=== Problem details ===
At the line containing "The width and height of the screenshot is (600, 397).", begin retyping, and continue word for word until the records below run out.

=== Extracted information ===
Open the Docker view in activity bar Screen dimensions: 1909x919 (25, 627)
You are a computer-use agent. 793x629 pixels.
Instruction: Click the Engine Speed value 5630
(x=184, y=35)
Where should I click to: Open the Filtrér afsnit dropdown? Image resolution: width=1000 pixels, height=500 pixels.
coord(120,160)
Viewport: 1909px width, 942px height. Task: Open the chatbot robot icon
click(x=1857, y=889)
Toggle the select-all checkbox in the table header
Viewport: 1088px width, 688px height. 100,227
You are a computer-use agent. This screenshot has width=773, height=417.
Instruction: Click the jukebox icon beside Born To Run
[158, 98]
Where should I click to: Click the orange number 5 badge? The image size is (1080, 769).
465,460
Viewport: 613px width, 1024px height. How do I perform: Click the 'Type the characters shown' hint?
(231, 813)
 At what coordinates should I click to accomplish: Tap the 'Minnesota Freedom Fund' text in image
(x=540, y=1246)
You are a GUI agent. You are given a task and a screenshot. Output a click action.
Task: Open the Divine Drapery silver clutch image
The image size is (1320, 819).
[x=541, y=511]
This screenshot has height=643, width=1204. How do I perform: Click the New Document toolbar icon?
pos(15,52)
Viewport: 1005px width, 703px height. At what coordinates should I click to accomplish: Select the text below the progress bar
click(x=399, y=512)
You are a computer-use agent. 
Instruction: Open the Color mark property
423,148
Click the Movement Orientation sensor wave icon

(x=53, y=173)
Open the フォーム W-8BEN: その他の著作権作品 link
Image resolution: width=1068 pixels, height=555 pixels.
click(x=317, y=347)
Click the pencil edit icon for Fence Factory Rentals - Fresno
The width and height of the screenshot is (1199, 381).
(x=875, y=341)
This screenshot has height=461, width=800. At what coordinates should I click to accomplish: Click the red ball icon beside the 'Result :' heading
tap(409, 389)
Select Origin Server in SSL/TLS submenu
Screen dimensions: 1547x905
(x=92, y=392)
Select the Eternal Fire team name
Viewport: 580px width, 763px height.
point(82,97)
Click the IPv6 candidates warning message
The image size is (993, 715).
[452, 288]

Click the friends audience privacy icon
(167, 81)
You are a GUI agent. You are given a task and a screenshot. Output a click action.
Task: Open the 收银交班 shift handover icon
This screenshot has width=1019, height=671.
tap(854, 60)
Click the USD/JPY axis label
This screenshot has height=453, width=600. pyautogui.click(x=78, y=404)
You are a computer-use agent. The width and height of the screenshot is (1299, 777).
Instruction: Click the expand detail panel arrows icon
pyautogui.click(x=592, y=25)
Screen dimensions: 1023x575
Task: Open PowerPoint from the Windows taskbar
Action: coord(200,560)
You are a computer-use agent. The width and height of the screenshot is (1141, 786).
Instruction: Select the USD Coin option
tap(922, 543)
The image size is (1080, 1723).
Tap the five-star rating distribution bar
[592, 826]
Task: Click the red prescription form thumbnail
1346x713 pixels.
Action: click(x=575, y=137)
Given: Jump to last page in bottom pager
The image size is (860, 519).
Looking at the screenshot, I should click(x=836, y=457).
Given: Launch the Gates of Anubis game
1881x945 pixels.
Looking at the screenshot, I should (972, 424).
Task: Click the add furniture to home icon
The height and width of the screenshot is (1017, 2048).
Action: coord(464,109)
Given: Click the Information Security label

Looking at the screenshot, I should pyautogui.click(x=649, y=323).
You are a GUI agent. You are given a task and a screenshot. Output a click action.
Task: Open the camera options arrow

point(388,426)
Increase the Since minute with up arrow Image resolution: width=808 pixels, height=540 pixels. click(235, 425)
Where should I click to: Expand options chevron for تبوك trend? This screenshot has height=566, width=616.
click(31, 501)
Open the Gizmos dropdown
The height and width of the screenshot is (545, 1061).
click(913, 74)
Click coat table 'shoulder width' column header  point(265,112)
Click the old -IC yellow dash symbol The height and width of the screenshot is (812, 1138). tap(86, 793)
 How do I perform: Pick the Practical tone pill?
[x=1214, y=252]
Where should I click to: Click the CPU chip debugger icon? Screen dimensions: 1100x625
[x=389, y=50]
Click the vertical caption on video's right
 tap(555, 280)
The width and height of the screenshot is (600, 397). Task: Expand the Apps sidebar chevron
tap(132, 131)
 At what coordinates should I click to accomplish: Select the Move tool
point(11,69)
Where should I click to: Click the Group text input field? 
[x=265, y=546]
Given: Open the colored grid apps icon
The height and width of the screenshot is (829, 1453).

=== Response ===
The width and height of the screenshot is (600, 397). Task: Expand the Apps sidebar chevron
tap(132, 131)
 At what coordinates should I click to accomplish: Select the Move tool
point(11,69)
Where should I click to: Click the Group text input field? 
[x=265, y=546]
Given: Open the colored grid apps icon
The height and width of the screenshot is (829, 1453).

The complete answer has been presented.